▶ [Work order] Retype the records in full, keeping each character as it is.

▶ [Records]
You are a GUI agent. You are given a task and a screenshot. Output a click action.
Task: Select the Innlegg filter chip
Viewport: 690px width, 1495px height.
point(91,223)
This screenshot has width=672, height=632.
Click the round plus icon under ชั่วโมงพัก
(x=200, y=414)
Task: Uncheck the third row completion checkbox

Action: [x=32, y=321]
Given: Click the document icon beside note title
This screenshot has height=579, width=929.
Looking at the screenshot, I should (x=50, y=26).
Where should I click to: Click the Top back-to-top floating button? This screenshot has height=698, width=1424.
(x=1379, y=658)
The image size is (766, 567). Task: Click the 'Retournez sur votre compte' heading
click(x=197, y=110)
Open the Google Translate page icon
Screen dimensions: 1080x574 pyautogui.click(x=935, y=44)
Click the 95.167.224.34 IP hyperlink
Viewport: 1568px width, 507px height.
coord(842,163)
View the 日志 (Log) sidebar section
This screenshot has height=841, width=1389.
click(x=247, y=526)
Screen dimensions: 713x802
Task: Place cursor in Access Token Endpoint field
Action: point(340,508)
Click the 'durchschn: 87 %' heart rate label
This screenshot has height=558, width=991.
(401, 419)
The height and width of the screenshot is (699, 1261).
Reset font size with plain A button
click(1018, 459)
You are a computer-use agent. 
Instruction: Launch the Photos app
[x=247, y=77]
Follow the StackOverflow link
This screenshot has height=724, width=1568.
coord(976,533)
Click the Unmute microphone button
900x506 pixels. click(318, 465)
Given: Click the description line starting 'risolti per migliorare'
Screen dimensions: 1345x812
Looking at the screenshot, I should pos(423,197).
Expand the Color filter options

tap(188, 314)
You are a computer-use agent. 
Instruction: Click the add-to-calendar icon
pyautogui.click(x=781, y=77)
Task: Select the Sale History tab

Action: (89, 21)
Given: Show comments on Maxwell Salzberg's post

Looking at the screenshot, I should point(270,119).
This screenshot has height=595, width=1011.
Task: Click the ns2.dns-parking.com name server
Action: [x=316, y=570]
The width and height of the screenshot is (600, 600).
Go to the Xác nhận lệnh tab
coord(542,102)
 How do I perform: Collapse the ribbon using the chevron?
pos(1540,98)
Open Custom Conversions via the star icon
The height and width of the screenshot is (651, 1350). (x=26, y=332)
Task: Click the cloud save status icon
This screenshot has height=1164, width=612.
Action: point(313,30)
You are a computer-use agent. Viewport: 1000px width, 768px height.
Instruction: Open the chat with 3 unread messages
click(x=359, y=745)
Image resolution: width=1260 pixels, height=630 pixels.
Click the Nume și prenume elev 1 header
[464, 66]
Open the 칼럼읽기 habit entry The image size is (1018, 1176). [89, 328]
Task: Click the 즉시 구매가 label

▶ [Task answer]
You are a GUI agent. You are given a task and a screenshot. Output a click action.
Task: Select the Innlegg filter chip
Viewport: 690px width, 1495px height.
point(91,223)
This screenshot has width=672, height=632.
Click the round plus icon under ชั่วโมงพัก
(x=200, y=414)
Task: Uncheck the third row completion checkbox

Action: [x=32, y=321]
Given: Click the document icon beside note title
This screenshot has height=579, width=929.
Looking at the screenshot, I should (x=50, y=26).
Where should I click to: Click the Top back-to-top floating button? This screenshot has height=698, width=1424.
(x=1379, y=658)
The image size is (766, 567). Task: Click the 'Retournez sur votre compte' heading
click(x=197, y=110)
Open the Google Translate page icon
Screen dimensions: 1080x574 pyautogui.click(x=935, y=44)
Click the 95.167.224.34 IP hyperlink
Viewport: 1568px width, 507px height.
coord(842,163)
View the 日志 (Log) sidebar section
This screenshot has height=841, width=1389.
click(x=247, y=526)
Screen dimensions: 713x802
Task: Place cursor in Access Token Endpoint field
Action: point(340,508)
Click the 'durchschn: 87 %' heart rate label
This screenshot has height=558, width=991.
(401, 419)
The height and width of the screenshot is (699, 1261).
Reset font size with plain A button
click(1018, 459)
You are a computer-use agent. 
Instruction: Launch the Photos app
[x=247, y=77]
Follow the StackOverflow link
This screenshot has height=724, width=1568.
coord(976,533)
Click the Unmute microphone button
900x506 pixels. click(318, 465)
Given: Click the description line starting 'risolti per migliorare'
Screen dimensions: 1345x812
Looking at the screenshot, I should pos(423,197).
Expand the Color filter options

tap(188, 314)
You are a computer-use agent. 
Instruction: Click the add-to-calendar icon
pyautogui.click(x=781, y=77)
Task: Select the Sale History tab

Action: (89, 21)
Given: Show comments on Maxwell Salzberg's post

Looking at the screenshot, I should point(270,119).
This screenshot has height=595, width=1011.
Task: Click the ns2.dns-parking.com name server
Action: [x=316, y=570]
The width and height of the screenshot is (600, 600).
Go to the Xác nhận lệnh tab
coord(542,102)
 How do I perform: Collapse the ribbon using the chevron?
pos(1540,98)
Open Custom Conversions via the star icon
The height and width of the screenshot is (651, 1350). (x=26, y=332)
Task: Click the cloud save status icon
This screenshot has height=1164, width=612.
Action: point(313,30)
You are a computer-use agent. Viewport: 1000px width, 768px height.
Instruction: Open the chat with 3 unread messages
click(x=359, y=745)
Image resolution: width=1260 pixels, height=630 pixels.
Click the Nume și prenume elev 1 header
[464, 66]
Open the 칼럼읽기 habit entry The image size is (1018, 1176). [89, 328]
Task: Click the 즉시 구매가 label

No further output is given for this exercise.